→ **Document section**
------------------------------

Imagine it’s the dead of winter. You’re driving on a lonely, snow-covered road in the mountains, when disaster strikes. A deer scampers in front of your car, and you slam into it. Under a new California law, if you’re enterprising enough, you can take that animal home, butcher it into free-range meat, and have venison for the rest of the year.
Otherwise known as the roadkill bill, the new Wildlife Traffic Safety Act, signed into law by Governor Gavin Newsom last week, sets California on the path to legally eating thousands of pounds of wild game that’s left on roads every year. The act establishes three, to-be-determined pilot regions where motorists will be allowed to “salvage” meat from animals accidentally killed in vehicle collisions—deer, elk, pronghorn antelope, and wild pigs.
Drivers and passers-by will use an app, developed by the state’s fish and game commission, to report accidental collisions. If the animal is dead, the motorist would automatically receive a salvage permit. If the animal is alive and injured, state authorities will be called in; if they decide to kill the animal, then it can be turned over to the public. Currently, it’s illegal for anyone except state agents to collect roadkill.
State senator Bob Archuleta, who represents a district in Los Angeles and Orange counties, proposed the program as a pilot, set to run until 2029. If it’s successful, he hopes to expand it statewide, according to The Orange County Register.

------------------------------

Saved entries
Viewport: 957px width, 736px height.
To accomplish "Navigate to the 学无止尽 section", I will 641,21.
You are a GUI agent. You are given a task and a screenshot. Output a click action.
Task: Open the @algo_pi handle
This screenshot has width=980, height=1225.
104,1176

------------------------------

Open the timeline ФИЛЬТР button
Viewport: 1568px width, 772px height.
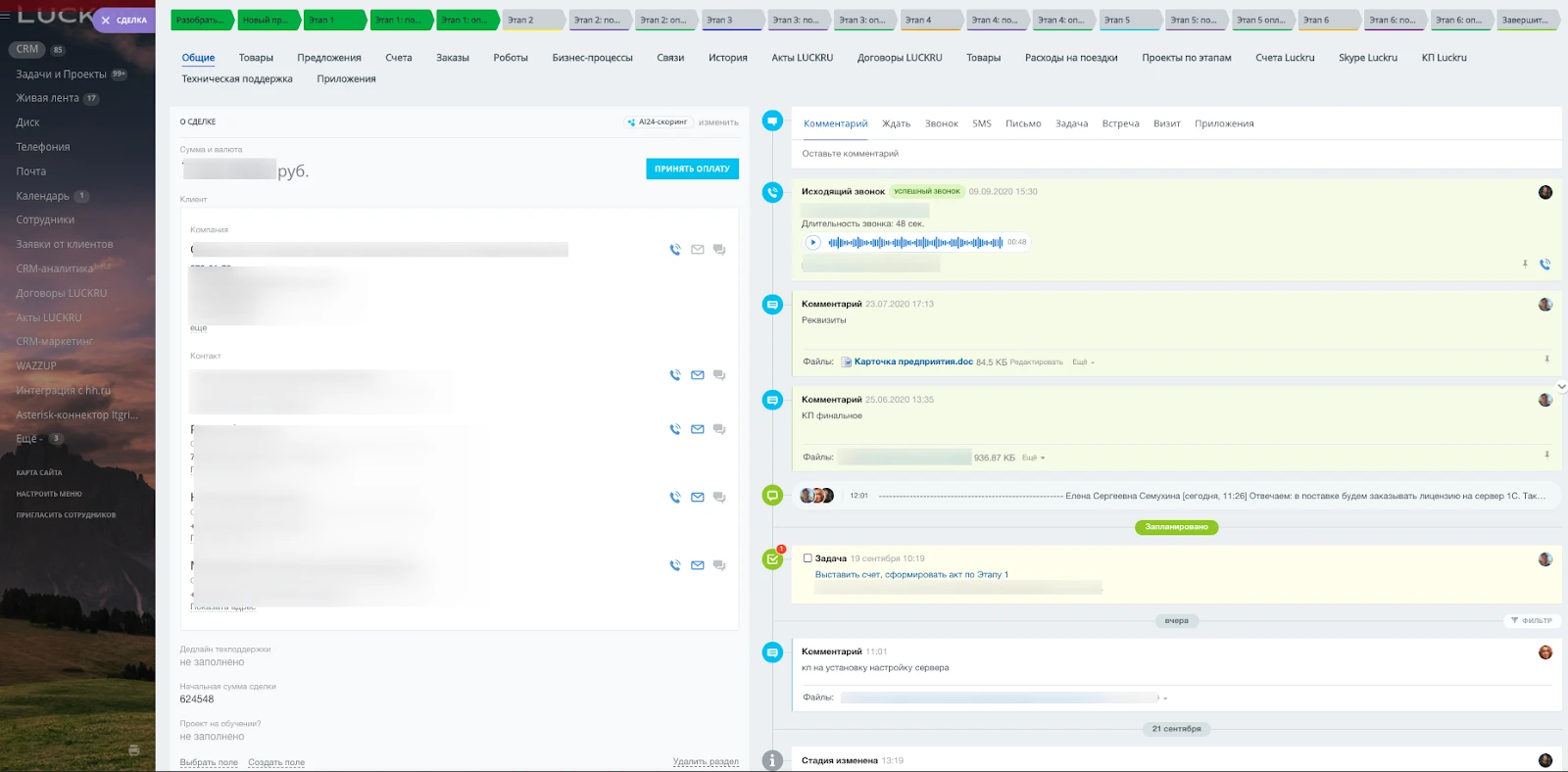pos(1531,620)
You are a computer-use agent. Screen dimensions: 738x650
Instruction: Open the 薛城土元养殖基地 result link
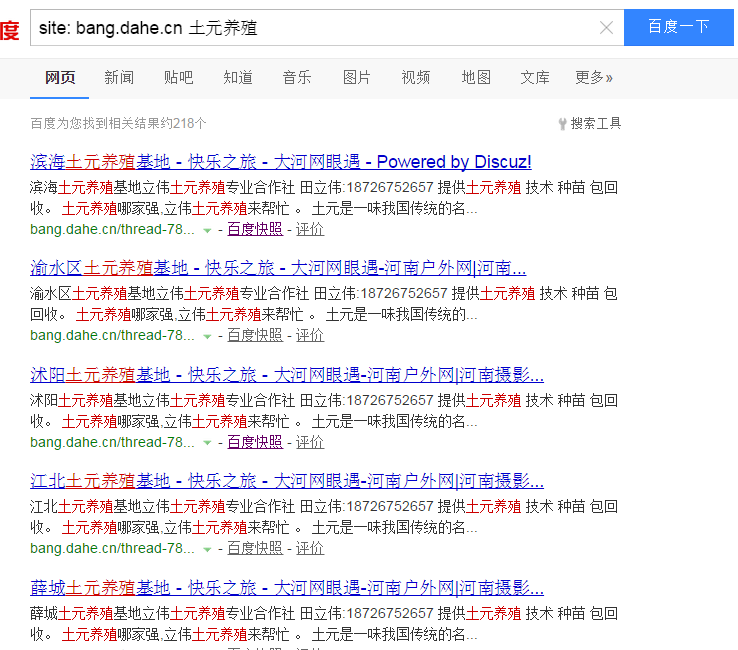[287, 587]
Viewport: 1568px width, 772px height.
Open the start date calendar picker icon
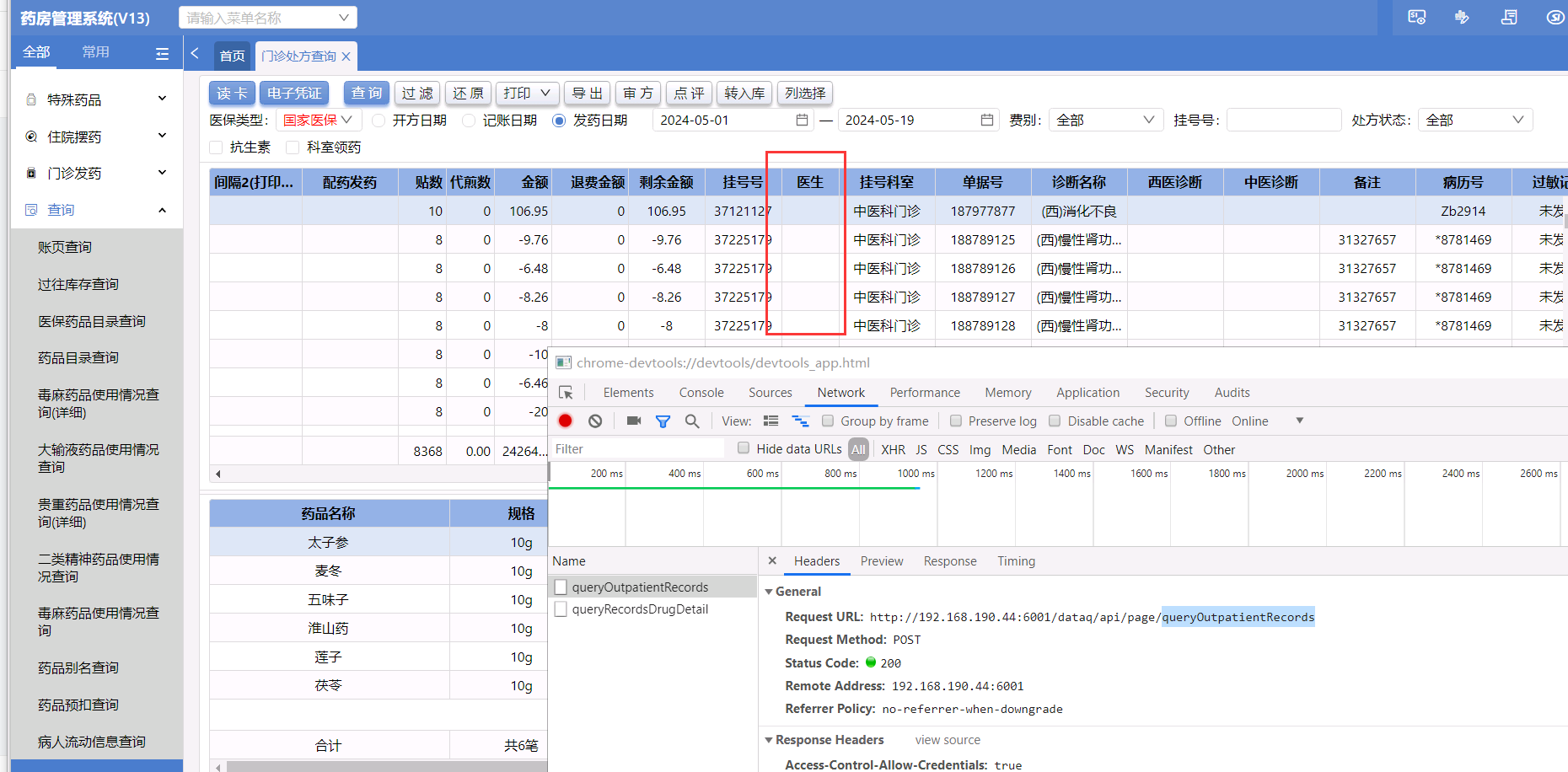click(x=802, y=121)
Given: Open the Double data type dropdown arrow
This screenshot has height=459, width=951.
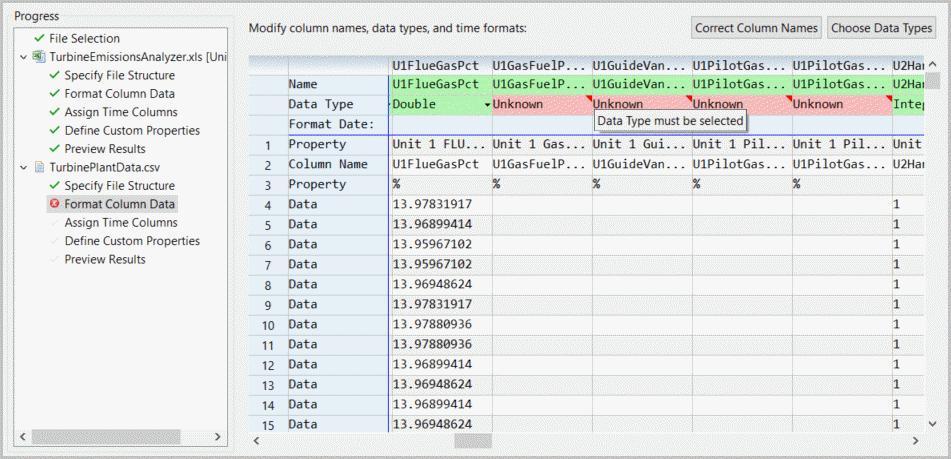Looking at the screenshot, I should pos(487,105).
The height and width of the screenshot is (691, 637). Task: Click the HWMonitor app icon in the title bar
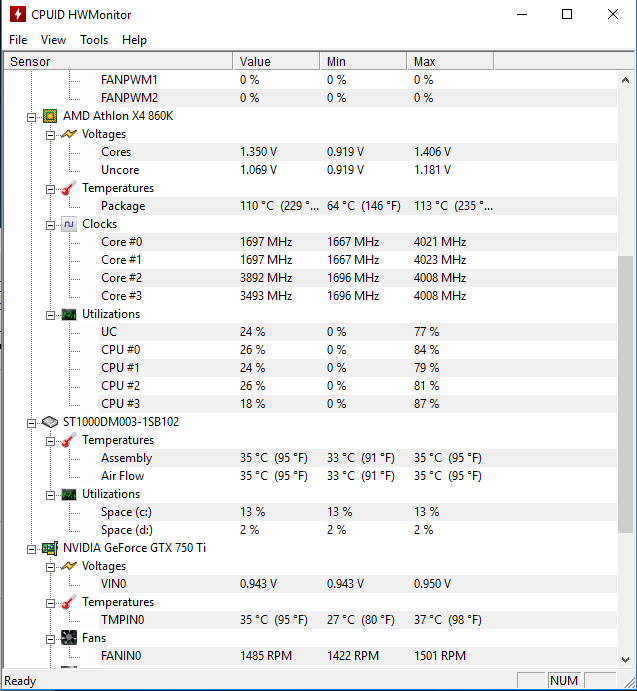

------------------------------

→ **Your tasks**
1: From the article on California's roadkill law, transcribe the stretch from "Drivers and passers-by" through "Orange County Register.".
2: In the article on California's roadkill law, when does a motorist who reports a collision automatically get a salvage permit, and what happens if the animal is still alive?

→ **Set of answers**
1:
Drivers and passers-by will use an app, developed by the state’s fish and game commission, to report accidental collisions. If the animal is dead, the motorist would automatically receive a salvage permit. If the animal is alive and injured, state authorities will be called in; if they decide to kill the animal, then it can be turned over to the public. Currently, it’s illegal for anyone except state agents to collect roadkill.
State senator Bob Archuleta, who represents a district in Los Angeles and Orange counties, proposed the program as a pilot, set to run until 2029. If it’s successful, he hopes to expand it statewide, according to The Orange County Register.

2: A motorist automatically gets a salvage permit when the animal is dead. If the animal is alive and injured, state authorities are called in. The animal can go to the public only if they decide to kill it.